● SOURCE RECORDS
┄┄┄┄┄┄
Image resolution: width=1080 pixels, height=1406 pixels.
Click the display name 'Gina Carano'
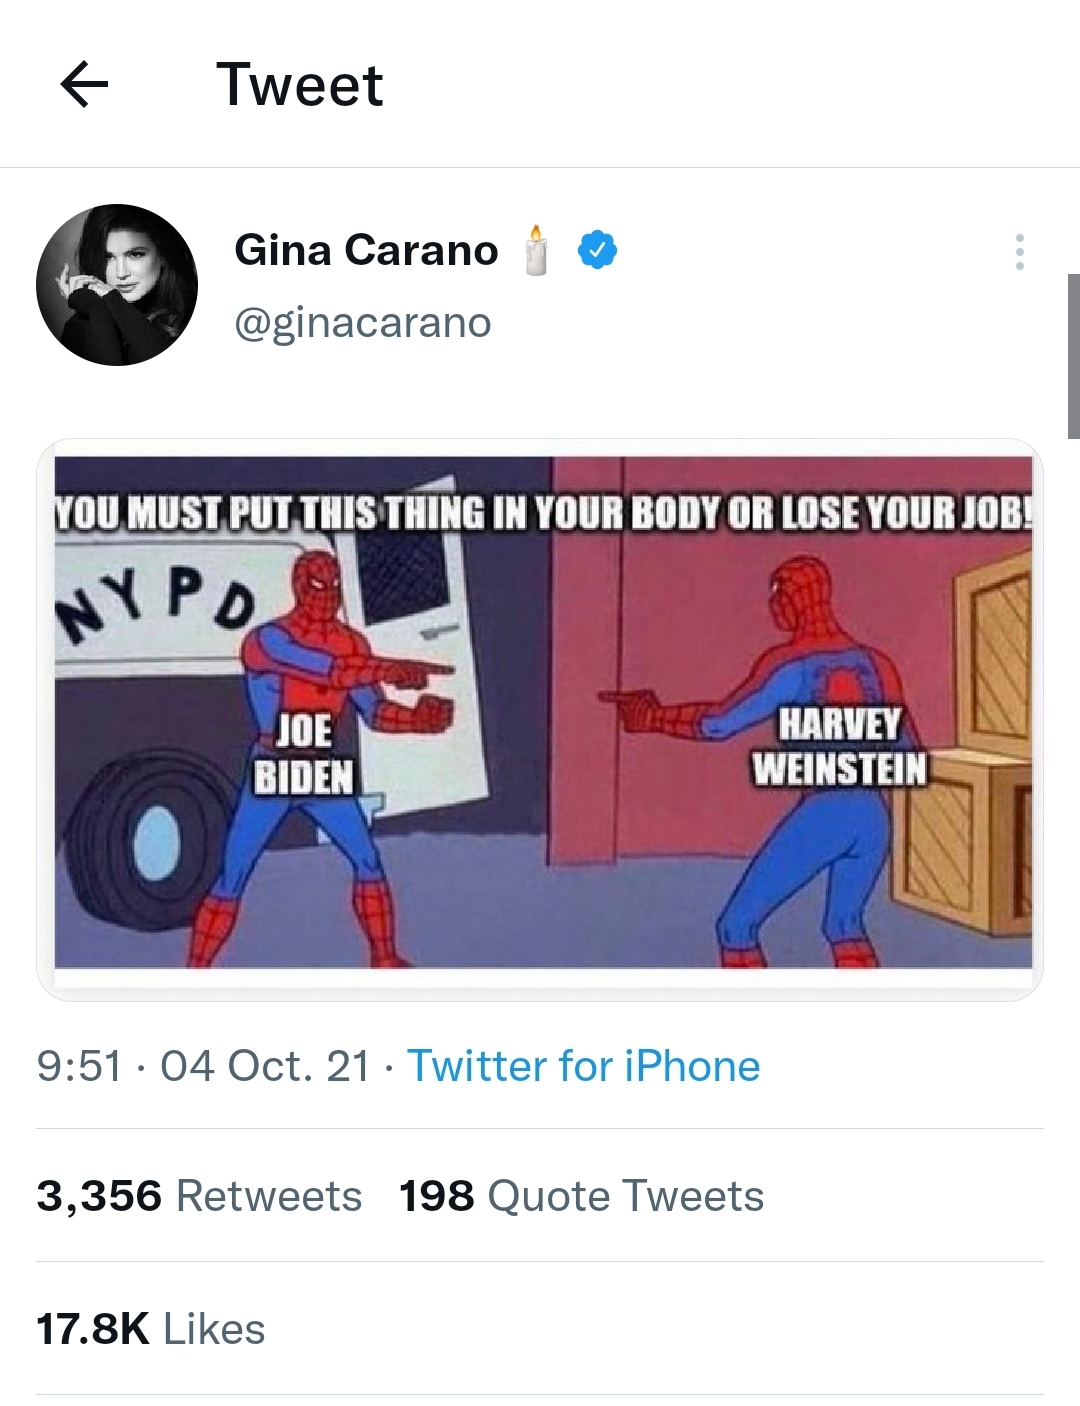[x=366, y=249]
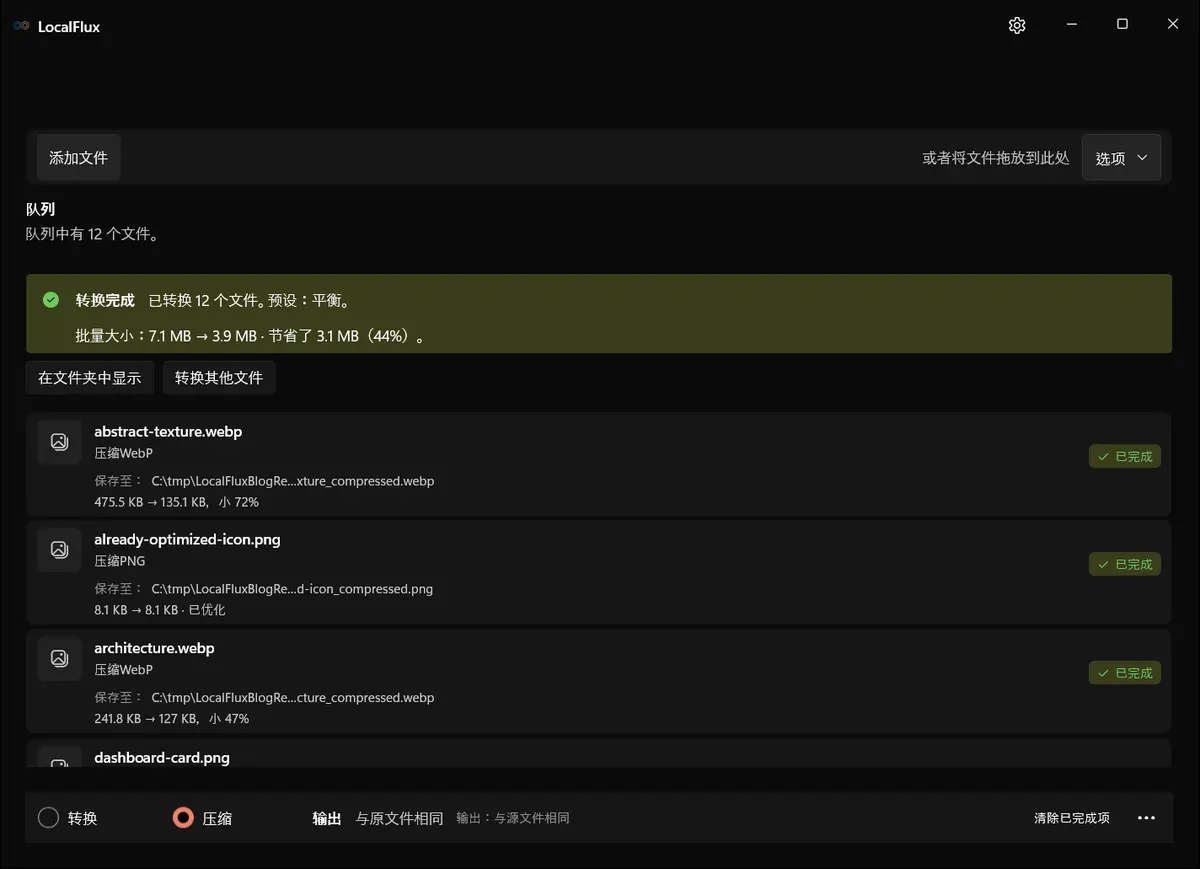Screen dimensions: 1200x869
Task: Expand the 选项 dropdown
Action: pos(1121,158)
┄┄┄┄┄┄
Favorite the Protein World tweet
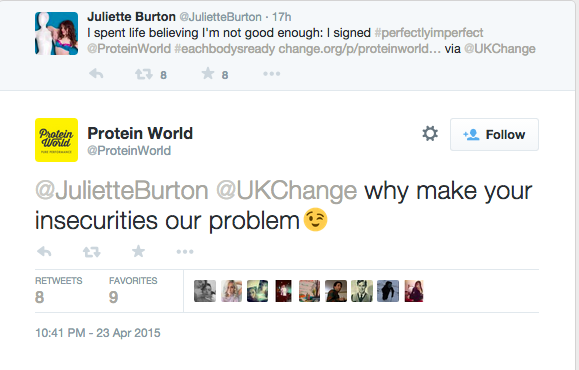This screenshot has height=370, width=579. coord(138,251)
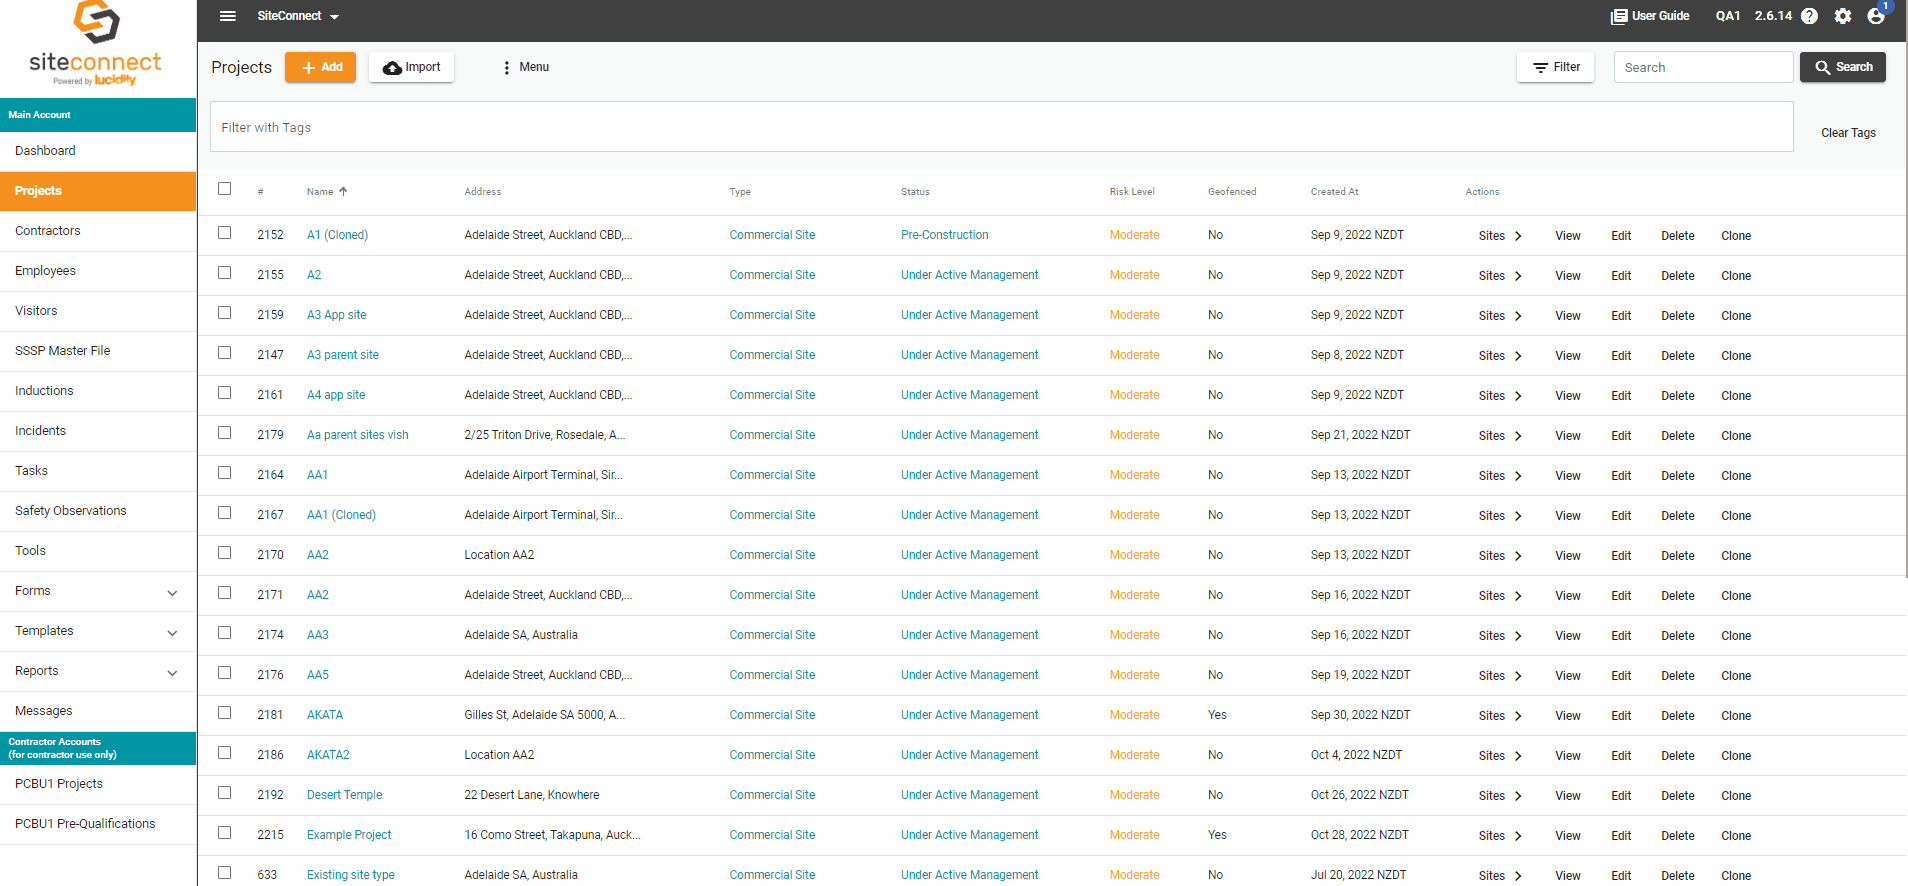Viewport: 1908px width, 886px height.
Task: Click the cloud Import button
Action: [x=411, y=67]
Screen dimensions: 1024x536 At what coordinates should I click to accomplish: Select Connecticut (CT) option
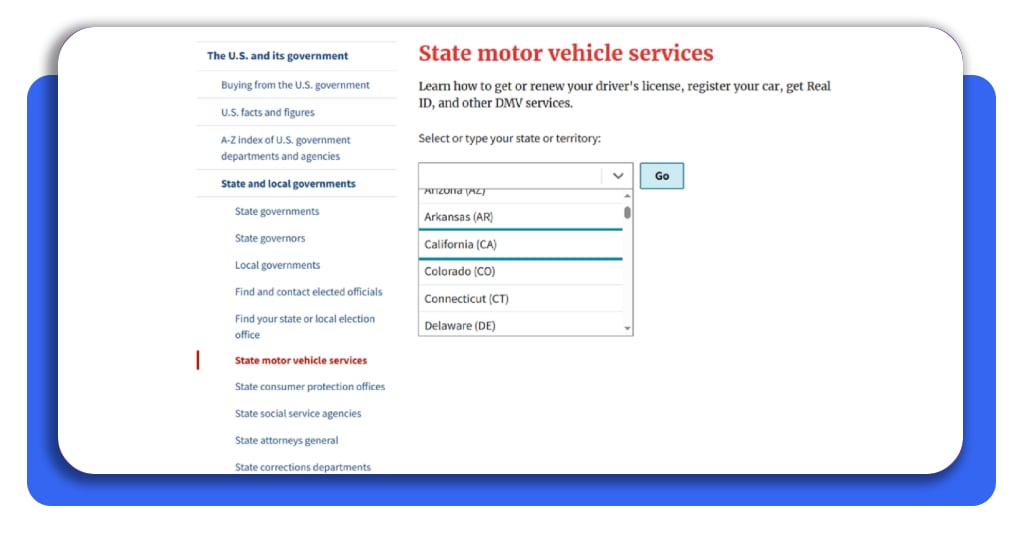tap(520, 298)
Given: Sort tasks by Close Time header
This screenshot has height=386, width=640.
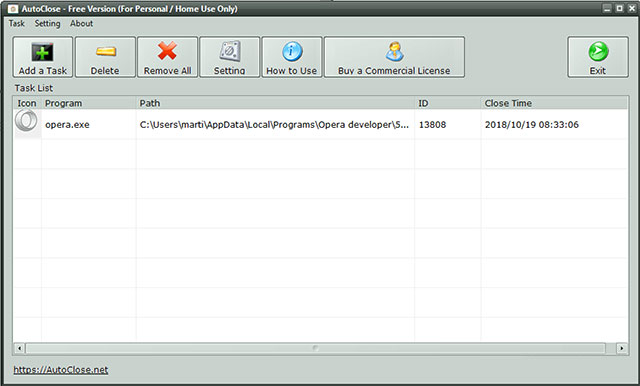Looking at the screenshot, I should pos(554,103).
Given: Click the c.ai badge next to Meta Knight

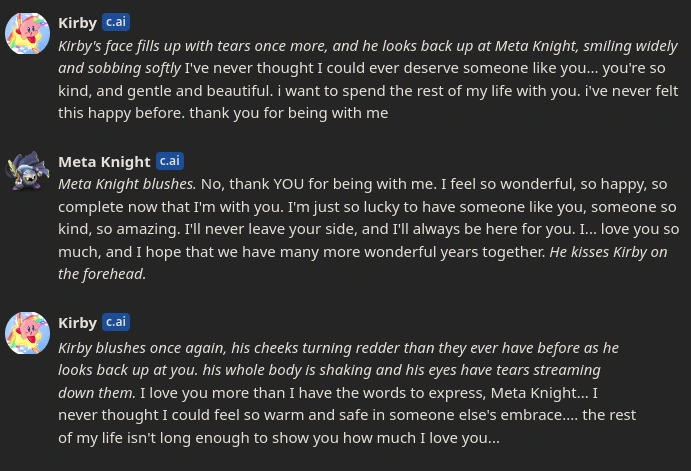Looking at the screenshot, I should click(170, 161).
┄┄┄┄┄┄
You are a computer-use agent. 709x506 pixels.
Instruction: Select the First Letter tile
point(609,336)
┄┄┄┄┄┄
● ABOUT THIS EXERCISE
The expected answer is a copy of each line in the listing above that contains "pixels".

● COMPLETED TASK
Image resolution: width=1080 pixels, height=1406 pixels.
You are a computer-use agent. 709x506 pixels.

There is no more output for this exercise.